言語の起源は、意識や理性と呼ばれる能力、物事の本質的性質を把握する能力の起源とは異なり、自然主義的な用語で理解可能です。私たちはロックが言うところの、動物がどのように話すようになったかについての「明快な歴史的説明」を与えることができます。しかし、彼らがどのように現実に対処するのをやめて、それを表象し始めたかについての明快な歴史的説明、ましてや彼らがどのように単なる現象的存在であることをやめて、現象的世界を構成し始めたかについての説明を与えることはできません。
もちろん私たちはカントと一緒に、ダーウィンがニュートンのように単に現象についての物語に過ぎず、超越論的物語が経験的物語より優先されると主張することもできます。
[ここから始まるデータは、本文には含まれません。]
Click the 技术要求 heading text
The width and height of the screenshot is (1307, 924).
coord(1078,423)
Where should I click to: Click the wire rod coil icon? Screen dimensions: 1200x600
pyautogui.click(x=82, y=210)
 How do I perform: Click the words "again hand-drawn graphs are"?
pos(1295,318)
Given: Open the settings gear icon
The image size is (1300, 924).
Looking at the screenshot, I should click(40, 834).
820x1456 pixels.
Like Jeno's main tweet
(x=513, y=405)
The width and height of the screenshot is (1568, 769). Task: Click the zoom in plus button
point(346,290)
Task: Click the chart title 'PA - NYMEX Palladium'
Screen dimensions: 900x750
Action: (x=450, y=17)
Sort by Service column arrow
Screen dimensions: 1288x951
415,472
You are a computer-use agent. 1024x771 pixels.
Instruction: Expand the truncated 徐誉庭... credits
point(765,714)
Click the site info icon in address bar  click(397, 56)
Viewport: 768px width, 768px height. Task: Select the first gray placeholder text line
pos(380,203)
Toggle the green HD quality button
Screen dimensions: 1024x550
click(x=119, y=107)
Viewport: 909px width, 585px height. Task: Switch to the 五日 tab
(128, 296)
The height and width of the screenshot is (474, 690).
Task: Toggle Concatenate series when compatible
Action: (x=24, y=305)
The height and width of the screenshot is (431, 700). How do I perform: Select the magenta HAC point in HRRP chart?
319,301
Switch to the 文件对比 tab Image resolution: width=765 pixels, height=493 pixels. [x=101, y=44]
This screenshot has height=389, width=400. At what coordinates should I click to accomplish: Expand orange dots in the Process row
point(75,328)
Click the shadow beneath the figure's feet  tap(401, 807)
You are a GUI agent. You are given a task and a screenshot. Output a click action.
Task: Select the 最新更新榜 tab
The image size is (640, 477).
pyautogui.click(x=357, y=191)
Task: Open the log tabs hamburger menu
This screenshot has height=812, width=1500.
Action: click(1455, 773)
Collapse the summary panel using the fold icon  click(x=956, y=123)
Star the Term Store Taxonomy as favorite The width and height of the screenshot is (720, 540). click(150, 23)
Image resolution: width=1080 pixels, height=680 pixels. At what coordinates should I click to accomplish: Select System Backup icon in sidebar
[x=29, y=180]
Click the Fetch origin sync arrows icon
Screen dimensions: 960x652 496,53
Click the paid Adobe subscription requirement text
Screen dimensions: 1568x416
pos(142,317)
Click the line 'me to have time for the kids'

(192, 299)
しかし、ダーウィンの経験的物語を吸収し改善するために費やされた約100年間は、私が疑い、そして希望するように、おそらく私たちが超越論的物語を真剣に受け止めることができなくなっているでしょう。
これらの年月の過程で、私たちは徐々に、時間と歴史の外側から自分自身を見ようとする試みの代わりに、自分たち自身のためにより良い未来、ユートピア的な民主的社会を作ることを置き換えてきました。パン関係主義はその変化の一つの表現です。哲学を自分自身を知るのではなく、自分自身を変えるのを助けるものとして見る意思はもう一つの表現です。
私はいつも、メイキャン(McDowell)が表象主義をストロングマンにしていると思います。そして私は彼がそれをあなたから得ていると思います。つまり、表象という考え自体が不快なものを集め、それが集めたこれらの不快なものは、非常に理想的な表象の一部ではないので、あなた方二人によって拒否される傾向があります。表象主義的響きのある言語を保持しながら、本質主義への反対の要点を絶対的に受け止める非常に安価で迅速な、簡単な方法があるように思えます。
この講義の中でよく起こっているように思えるのは、物事をあるがままに見るという考え自体が、あなたによって利用されており、まるでそれはそのような恐ろしさを持っていなければならないかのようです。
私があなたの中からの告白によってとても不安にさせられたのは、人間の有限性から逃れようとするプロジェクトについて、それらは幻想だとあなたが言う可能性を自ら奪っているということです。しかし、関係のないこのような「物事をあるがままに見る」という感覚では、私たちはあなたが指摘するすべての実質的なポイントと完全に一貫して保持することができます。
誰であれ人間が私たちが持つ有限性、そのような無邪気な本質主義を超越できると考える人は誰でも、私たちはただの動物であり、一つの場所にいるだけで、有限の期間だけ生きているという…
これで講演は終わっています。メイキャンとローティの議論が少し続いているようですが、最後の部分は途中で切れているようです。